George VII
გიორგი VII
King of Georgia
Reign1393–1407
PredecessorBagrat V
SuccessorConstantine I
Born1360s
Died1407
Burial
SpouseNestan-Darejan
DynastyBagrationi dynasty
FatherBagrat V of Georgia
MotherHelena Megale Komnene
ReligionGeorgian Orthodox Church
KhelrtvaGeorge VII გიორგი VII's signature

George VII (Georgian: გიორგი VII, romanized: giorgi VII) (died 1405 or 1407) was king (mepe) of Georgia from 1393 to 1407 (alternatively, from 1395 to 1405).[1] Bagrat V's son and successor, George put up a stiff resistance and had to spend much of his reign fighting Timur and his Empire.

Early Life

George was the son of the king Bagrat V and his first wife Elene of Trebizond (died of bubonic plague, 1366).[2] Bagrat appointed him co-ruler in 1369.

When the Tbilis fell on 22 November 1386, its inhabitants were massacred and George's father Bagrat fell into captivity. Timur's army spent the winter in Karabakh. To regain his freedom, Bagrat pretended to convert to Islam and Timur sent him back under surveillance of a 12,000 strong army which was to enforce Georgian Kingdom conversion to islam. Bagrat secretly informed his son George, who raised an army and destroyed the Timurid troops, and freeing Bagrat.[3]

Reign

After Bagrat's death in 1393, his son George VII became the king of Georgia.
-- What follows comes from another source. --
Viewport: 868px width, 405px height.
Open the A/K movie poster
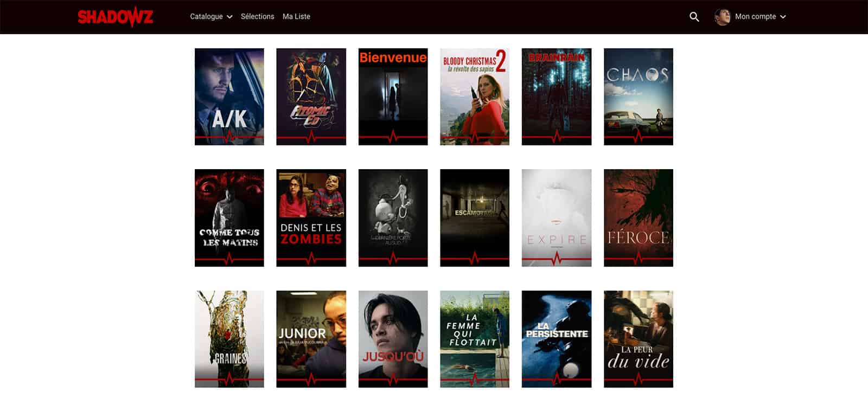tap(229, 97)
On September 13, 1394, Timur invaded with a large army from the Koli valley to the Aragvi valley via Trialeti and Kvemo Kartli. On the way, he destroyed everything, robbed and killed the inhabitants. Big battles took place in Aragvi valley.toimur's goal seems to have been to capture the Darial Pass in order to ultimately prevent the withdrawal of Georgian allied North Caucasian raiders and a possible Tokhtamysh invasion. Every time Timur appeared in Georgia, Tokhtamysh tried to invade Eastern Caucasus. It happened this time as well. Timur was unable to capture Darial due to the great resistance of the mountaineers. He was forced to come down from the mountain and go to Shaki through Tbilisi. At that time, Timur learned that Tokhtamysh would invade Shirvan through Derbent and ravage the place. Timur quickly moved in this direction, but avoided the battle and turned back again. His army encamped on the banks of the Mtkvari, near Mahmud Abad, and began preparations for a great campaign against Tokhtamish. It became clear to Timur that he would not be able to subdue Caucasus, including Georgia, if he did not defeat Tokhtamysh.[4]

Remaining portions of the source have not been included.